The one part of Will’s recovery that did seem to help was Cairo, who he would visit daily at the kennel on the base in Virginia where he worked. Will needed Cairo in his life and sought to make it permanent, and applied to adopt Cairo at the appropriate time, however, the Navy held on to Cairo far longer than they normally would a CAD given his notoriety as the SEAL Combat Dog famous for his role in the Bin Laden raid. After an onerously extensive process that lasted years longer than it should have, Cairo finally came to live with Will, and it could not have been at a better time, as Will was in pain, depressed, and on multiple medications that were only making him feel worse … Cairo’s reentry into Will’s life full time was a Godsend.
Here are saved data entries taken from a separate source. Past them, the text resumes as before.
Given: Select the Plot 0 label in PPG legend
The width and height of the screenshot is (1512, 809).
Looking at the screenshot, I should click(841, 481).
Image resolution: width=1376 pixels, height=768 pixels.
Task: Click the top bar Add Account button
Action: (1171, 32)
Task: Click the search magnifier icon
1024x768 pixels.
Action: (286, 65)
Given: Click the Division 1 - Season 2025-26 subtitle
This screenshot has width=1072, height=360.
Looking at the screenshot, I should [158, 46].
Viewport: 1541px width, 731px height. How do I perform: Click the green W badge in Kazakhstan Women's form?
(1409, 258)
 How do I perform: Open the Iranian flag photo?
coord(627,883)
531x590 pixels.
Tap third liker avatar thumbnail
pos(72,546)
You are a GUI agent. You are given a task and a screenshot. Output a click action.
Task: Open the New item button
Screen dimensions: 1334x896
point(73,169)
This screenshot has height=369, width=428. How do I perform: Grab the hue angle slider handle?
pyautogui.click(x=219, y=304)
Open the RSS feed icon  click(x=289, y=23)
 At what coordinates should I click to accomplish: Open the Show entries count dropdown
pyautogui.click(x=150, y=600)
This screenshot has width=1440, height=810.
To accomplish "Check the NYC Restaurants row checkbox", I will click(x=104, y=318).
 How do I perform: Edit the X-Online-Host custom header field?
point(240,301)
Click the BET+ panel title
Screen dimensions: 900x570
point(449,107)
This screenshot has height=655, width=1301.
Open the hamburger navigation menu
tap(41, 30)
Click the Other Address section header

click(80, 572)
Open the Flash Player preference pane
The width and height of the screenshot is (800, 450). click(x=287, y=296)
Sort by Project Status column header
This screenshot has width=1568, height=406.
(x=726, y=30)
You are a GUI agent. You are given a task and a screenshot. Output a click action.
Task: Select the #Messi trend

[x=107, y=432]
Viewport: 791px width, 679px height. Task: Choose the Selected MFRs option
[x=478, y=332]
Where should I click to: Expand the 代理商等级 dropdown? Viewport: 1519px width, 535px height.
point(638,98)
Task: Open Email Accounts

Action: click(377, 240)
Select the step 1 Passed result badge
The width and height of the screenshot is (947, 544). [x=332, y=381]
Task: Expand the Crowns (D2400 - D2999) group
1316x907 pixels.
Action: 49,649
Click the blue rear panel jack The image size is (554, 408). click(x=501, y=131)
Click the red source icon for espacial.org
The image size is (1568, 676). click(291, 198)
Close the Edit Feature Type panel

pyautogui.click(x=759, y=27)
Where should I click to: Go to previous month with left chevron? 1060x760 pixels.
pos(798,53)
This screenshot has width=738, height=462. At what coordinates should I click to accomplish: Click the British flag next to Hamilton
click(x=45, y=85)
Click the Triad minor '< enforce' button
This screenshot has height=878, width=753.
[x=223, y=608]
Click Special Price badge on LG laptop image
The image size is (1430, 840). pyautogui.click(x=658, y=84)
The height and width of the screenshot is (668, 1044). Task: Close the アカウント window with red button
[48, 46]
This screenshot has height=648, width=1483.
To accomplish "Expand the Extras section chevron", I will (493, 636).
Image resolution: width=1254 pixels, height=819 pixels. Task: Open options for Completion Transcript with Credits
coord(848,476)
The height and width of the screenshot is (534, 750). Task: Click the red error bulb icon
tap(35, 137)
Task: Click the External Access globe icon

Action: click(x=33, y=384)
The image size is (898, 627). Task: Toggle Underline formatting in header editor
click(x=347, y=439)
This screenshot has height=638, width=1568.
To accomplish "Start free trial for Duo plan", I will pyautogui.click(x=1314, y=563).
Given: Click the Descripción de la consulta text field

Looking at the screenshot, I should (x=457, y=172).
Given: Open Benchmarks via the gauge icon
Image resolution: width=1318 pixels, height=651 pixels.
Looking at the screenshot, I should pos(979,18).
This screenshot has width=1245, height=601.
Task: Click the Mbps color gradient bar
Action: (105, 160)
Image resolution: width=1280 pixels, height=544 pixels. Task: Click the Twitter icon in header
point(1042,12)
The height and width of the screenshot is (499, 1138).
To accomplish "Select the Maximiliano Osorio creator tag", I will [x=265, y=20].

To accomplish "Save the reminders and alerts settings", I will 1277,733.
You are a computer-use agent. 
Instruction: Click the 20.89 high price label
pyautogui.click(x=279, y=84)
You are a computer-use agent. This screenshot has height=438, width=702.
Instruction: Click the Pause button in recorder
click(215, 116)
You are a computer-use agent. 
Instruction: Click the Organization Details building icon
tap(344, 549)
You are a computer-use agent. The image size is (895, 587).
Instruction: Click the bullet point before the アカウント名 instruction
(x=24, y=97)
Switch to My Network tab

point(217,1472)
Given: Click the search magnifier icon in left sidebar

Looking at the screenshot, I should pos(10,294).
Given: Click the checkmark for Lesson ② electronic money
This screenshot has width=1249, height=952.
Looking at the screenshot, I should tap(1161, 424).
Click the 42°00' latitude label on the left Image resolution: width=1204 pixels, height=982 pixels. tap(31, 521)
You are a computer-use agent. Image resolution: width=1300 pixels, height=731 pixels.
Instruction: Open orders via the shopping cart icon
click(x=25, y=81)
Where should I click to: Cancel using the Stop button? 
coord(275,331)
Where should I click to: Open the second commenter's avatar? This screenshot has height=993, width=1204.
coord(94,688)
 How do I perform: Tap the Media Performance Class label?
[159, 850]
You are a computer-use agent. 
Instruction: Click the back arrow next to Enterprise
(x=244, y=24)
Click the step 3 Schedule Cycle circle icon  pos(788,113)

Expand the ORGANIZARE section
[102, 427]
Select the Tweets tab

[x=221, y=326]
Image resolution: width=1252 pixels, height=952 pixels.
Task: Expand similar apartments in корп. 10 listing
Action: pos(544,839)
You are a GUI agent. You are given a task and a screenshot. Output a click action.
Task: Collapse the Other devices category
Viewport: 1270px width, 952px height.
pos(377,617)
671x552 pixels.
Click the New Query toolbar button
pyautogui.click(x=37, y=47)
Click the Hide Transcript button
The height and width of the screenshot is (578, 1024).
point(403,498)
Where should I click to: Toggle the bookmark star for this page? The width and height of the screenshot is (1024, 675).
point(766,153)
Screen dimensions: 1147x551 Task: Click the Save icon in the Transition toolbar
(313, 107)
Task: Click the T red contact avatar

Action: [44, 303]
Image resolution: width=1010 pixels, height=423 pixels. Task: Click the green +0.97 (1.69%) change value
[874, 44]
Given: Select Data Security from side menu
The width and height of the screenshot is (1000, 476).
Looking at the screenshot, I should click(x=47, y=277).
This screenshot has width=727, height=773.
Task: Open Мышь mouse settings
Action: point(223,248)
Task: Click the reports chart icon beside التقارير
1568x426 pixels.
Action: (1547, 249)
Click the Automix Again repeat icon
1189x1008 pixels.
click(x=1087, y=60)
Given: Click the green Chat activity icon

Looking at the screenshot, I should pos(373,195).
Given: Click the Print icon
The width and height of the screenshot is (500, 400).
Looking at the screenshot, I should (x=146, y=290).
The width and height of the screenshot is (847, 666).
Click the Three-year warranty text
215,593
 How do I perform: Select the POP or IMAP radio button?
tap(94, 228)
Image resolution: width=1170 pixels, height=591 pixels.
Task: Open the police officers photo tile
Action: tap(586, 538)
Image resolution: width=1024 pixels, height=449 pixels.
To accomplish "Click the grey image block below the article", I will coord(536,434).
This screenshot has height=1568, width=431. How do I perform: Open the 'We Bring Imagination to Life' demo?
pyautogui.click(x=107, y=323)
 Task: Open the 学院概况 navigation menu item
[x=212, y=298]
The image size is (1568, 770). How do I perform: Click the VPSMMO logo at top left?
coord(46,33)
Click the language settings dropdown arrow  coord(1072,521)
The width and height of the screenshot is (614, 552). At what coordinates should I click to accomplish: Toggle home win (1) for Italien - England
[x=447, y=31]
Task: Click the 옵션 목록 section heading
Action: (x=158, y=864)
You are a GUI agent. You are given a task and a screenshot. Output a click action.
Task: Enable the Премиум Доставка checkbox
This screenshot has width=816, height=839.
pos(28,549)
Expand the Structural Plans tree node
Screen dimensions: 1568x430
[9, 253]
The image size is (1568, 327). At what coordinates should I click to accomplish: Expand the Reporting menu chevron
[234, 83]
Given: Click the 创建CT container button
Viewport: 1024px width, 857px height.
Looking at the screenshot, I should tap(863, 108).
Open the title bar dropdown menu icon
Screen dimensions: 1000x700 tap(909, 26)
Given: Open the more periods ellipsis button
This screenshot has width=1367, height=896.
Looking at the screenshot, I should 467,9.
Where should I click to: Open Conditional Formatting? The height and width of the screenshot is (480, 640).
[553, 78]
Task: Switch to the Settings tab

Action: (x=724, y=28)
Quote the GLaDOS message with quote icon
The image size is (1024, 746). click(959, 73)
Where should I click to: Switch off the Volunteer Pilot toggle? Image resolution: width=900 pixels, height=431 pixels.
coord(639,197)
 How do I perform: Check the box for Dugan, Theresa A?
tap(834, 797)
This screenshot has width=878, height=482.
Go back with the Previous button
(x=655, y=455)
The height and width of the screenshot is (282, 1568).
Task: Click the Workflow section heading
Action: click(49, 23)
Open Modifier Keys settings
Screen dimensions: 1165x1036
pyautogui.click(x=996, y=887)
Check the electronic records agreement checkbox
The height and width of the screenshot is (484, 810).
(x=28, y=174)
After welcoming Cairo into his home, it turned out that not only was Will dealing with the psychological scars of battle, Cairo appeared to be suffering the effects of PTSD as well while attempting to transition to the quite, sheltered life of a house pet after spending much of his life as a combat attack dog in a war zone. The unflappable combat attack dog was now reduced to a neurotic mess at the sound of a thunderclap, sending Cairo, who had previously hunted armed terrorists while Hellfire missiles exploded nearby, quivering, panting and hiding under the table. Although the many years of war and fighting had a deleterious effect on the once rock steady Cairo, WIll and his girlfriend Natalie comforted him and slowly helped Cairo adjust as best as possible to the unexpected cadence of civilian life. Together, over time, Will and his dog healed and found some sense of normalcy, and although Cairo died a few years later after a tough time battling cancer, his impact on Will has had a lasting effect. To this day Will carries Cairo’s ashes with him wherever he travels.
Will and Cairo were more than partners or even brothers in the SEAL teams, they were lifelong friends who saved each other’s lives, both during and after the war.